Celso Luiz Diário do Grande ABC - Notícias e informações do Grande ABC: Santo André, São Bernardo, São Caetano, Diadema, Mauá, Ribeirão Pires e Rio Grande da Serra

Esquema era coordenado no gabinete da vereadora Elian Santana, de Santo André


Fábio Martins
Do Diário do Grande ABC

15/01/2019 | 18:40


Quatro pessoas foram incluídas em lista de rés por ligação em esquema de concessão de aposentadorias ilegais no cadastro do INSS (Instituto Nacional do Seguro Social) - o gabinete da vereadora afastada Elian Santana (SD), de Santo André, aparece como sede das fraudes previdenciárias. Os envolvidos foram denunciados pelo MPF (Ministério Público Federal), depois de deflagração da Operação Barbour, que visou desbaratar a organização. Em ação penal, a Justiça aguarda a manifestação de outros dois acusados para adicioná-los no rol, entre eles, inclusive, a própria parlamentar.
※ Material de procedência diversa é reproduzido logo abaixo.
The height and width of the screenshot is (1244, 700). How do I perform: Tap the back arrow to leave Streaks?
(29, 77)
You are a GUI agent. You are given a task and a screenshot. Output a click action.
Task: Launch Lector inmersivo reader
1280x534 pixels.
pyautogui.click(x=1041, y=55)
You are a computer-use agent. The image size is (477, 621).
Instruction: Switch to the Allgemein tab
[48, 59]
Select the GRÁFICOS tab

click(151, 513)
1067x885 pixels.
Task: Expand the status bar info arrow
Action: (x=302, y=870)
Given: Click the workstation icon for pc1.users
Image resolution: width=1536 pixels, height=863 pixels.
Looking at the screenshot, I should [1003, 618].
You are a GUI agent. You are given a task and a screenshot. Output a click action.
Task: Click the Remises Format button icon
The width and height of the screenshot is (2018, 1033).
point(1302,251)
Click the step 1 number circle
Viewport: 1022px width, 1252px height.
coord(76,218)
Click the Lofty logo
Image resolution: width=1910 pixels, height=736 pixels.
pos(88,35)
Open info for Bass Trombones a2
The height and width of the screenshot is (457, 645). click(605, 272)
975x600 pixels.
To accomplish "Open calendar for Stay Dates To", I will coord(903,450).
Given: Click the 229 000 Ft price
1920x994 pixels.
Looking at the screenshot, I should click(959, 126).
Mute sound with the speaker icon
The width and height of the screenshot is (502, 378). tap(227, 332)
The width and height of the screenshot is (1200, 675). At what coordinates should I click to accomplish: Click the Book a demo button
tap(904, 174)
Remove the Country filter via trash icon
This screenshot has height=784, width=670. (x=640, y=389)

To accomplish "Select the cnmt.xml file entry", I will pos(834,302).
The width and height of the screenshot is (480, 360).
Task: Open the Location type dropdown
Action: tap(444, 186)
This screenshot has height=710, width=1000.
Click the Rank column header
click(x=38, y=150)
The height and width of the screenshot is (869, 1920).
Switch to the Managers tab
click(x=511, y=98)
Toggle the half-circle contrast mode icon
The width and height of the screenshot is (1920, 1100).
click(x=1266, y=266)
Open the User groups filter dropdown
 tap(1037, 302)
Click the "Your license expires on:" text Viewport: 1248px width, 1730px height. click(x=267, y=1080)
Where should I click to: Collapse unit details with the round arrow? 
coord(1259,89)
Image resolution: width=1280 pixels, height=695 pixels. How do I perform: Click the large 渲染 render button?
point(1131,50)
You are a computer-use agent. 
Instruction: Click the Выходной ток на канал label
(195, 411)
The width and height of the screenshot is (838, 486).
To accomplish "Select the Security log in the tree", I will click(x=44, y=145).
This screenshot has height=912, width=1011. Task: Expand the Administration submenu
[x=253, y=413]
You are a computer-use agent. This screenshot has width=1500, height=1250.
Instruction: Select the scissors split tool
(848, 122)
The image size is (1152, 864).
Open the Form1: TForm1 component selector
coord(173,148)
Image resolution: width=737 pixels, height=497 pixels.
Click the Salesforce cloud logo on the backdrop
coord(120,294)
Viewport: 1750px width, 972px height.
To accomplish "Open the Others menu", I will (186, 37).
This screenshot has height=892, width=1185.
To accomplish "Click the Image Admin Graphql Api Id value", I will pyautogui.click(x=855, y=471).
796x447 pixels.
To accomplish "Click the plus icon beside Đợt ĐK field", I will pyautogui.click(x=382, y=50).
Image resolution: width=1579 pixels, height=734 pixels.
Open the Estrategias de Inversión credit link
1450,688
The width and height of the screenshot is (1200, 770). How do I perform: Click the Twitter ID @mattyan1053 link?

Elian já foi indiciada pela PF (Polícia Federal) por peculato, organização criminosa e fraude previdenciária. Ela responde em liberdade depois de conseguir habeas corpus. Dois bancários favorecidos pelo esquema estão entre os réus, de acordo com a Promotoria, sem citar os nomes dos funcionários. Um deles, 47 anos, pagou R$ 9.000 pelos serviços do grupo, que resultaram na obtenção de aposentadoria de R$ 3.000 mensais a partir de setembro do ano passado. O outro, 50 anos, foi contemplado no mesmo mês. Após pagar R$ 10 mil aos fraudadores, ele passou a receber quase R$ 3.500 de aposentadoria. Nos dois casos, os cadastros dos segurados demonstram períodos de serviço como impressores offset, cargo que nunca existiu na estrutura do banco onde trabalhavam.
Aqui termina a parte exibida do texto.